-- Begin Selected extract --
Green Hydrogen Project Cancellation Rocks Chile’s Hydrogen Production Plans
December 16, 2025Imagine prepping for the big moment: 785 MW of green hydrogen and clean ammonia production in one of the planet’s windiest spots…only to scrap the entire scheme weeks before you expected the turbines to roar. That’s exactly what happened this month, when French state-owned utility EDF suddenly pulled the plug on its flagship project at Cabo Negro in Chile’s Magallanes Region. For a country banking on hydrogen to decarbonize industry, power shipping lanes, and boost export revenues, it was a harsh wake-up call—one detailed in reports from Hydrogen Insight and EDF’s own press releases.
-- End Selected extract --
-- Begin Record set --
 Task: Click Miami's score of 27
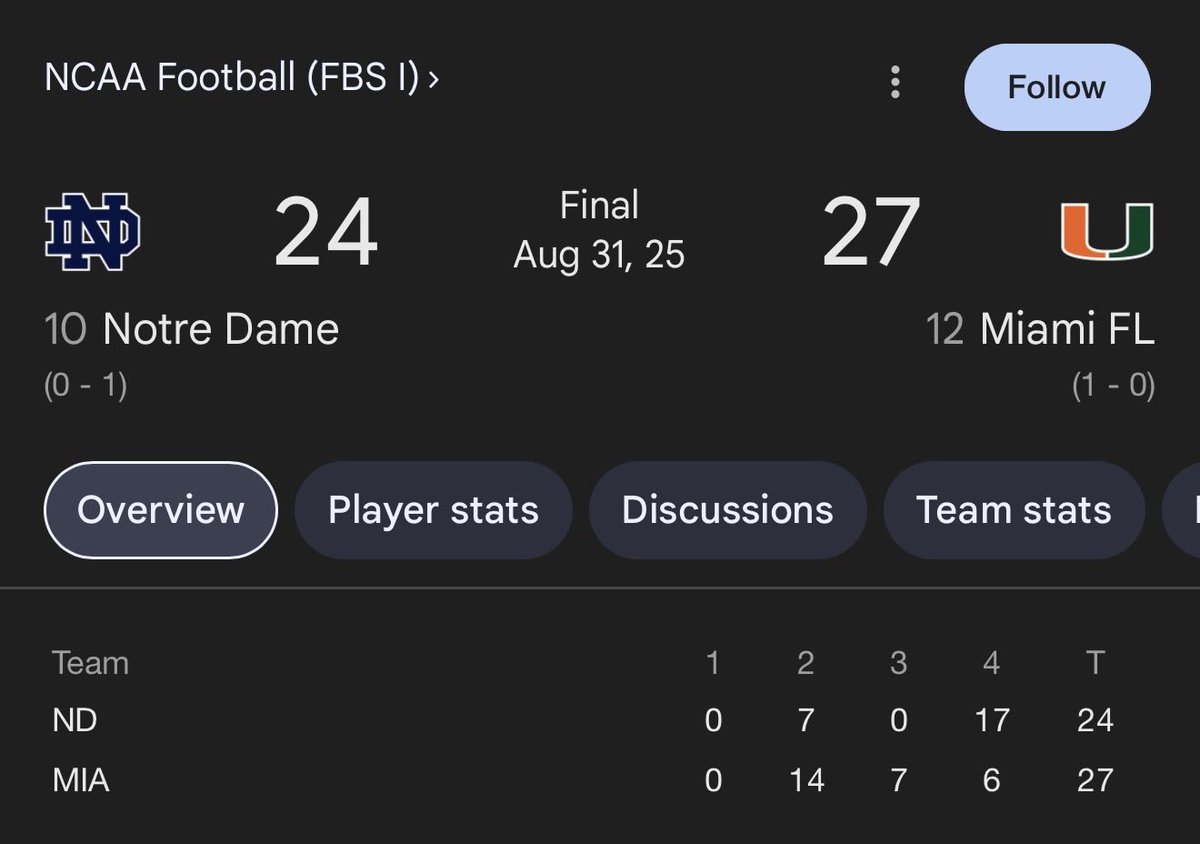click(871, 232)
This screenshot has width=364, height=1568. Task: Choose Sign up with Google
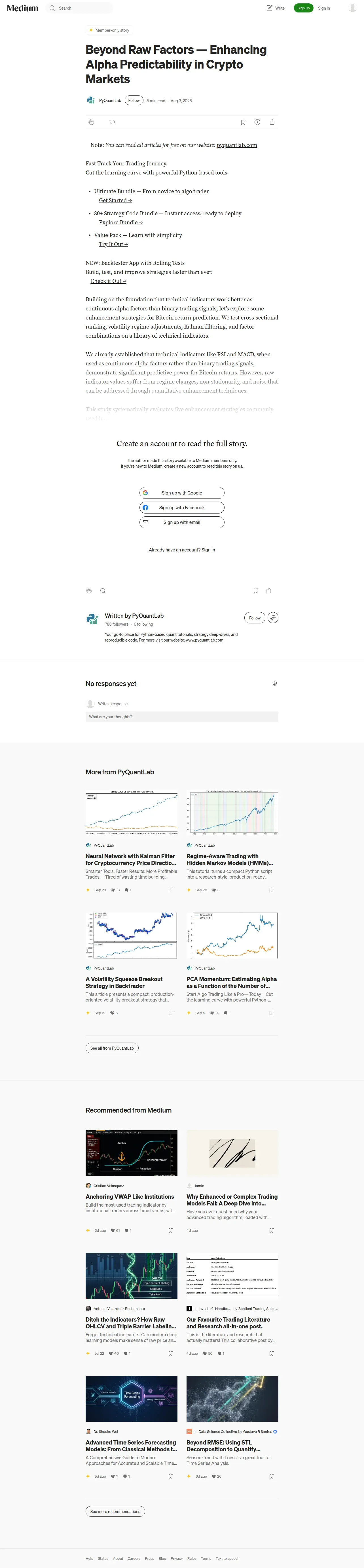182,493
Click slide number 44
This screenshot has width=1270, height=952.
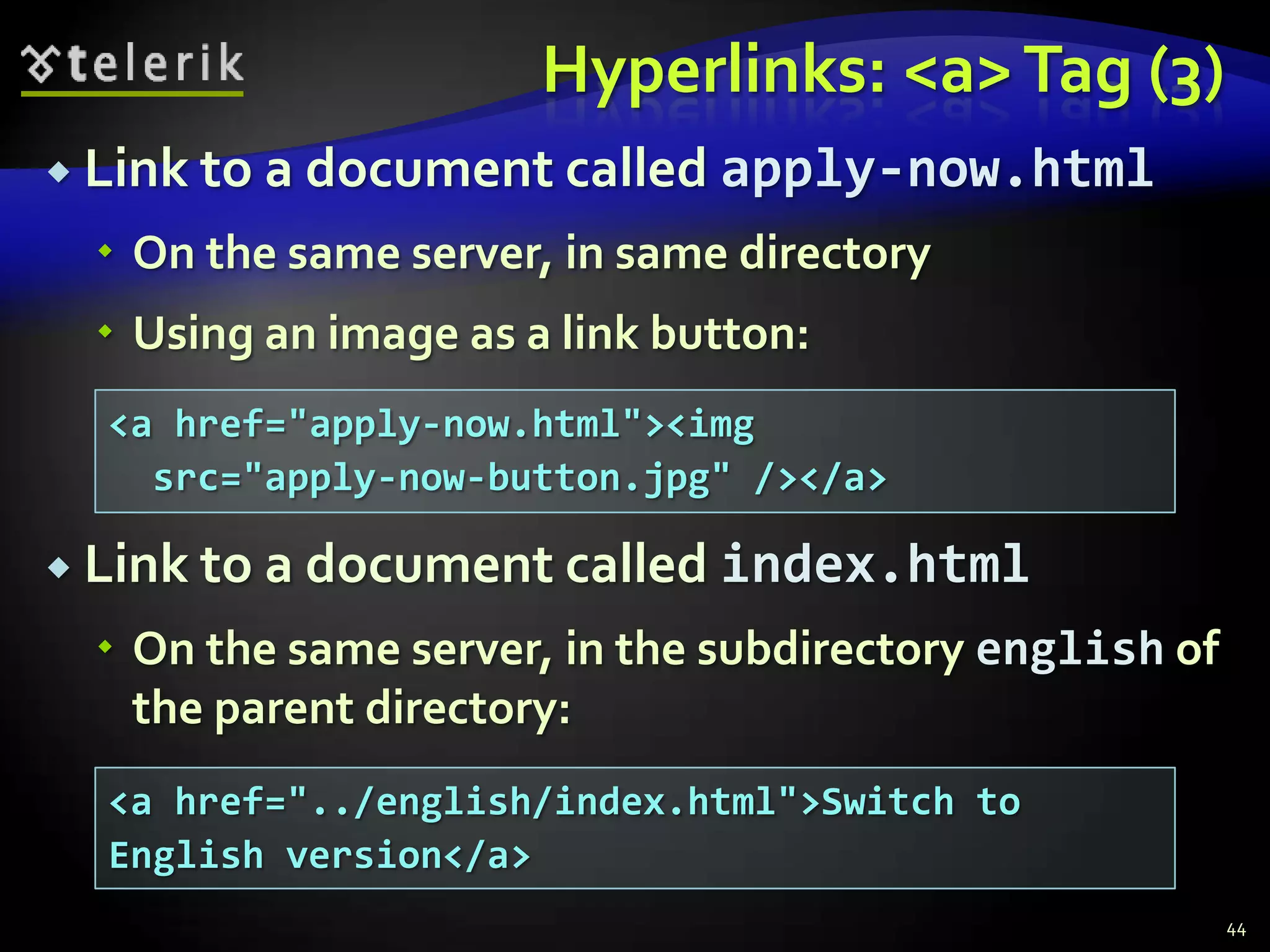(1236, 930)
-- End Record set --
What to produce
Repeat the passage of the Chile hydrogen article that begins at the words "Green Hydrogen Project" and stops after "own press releases.". The listing has no connection to the text about the canceled Chilean hydrogen project.

Output for this task
Green Hydrogen Project Cancellation Rocks Chile’s Hydrogen Production Plans
December 16, 2025Imagine prepping for the big moment: 785 MW of green hydrogen and clean ammonia production in one of the planet’s windiest spots…only to scrap the entire scheme weeks before you expected the turbines to roar. That’s exactly what happened this month, when French state-owned utility EDF suddenly pulled the plug on its flagship project at Cabo Negro in Chile’s Magallanes Region. For a country banking on hydrogen to decarbonize industry, power shipping lanes, and boost export revenues, it was a harsh wake-up call—one detailed in reports from Hydrogen Insight and EDF’s own press releases.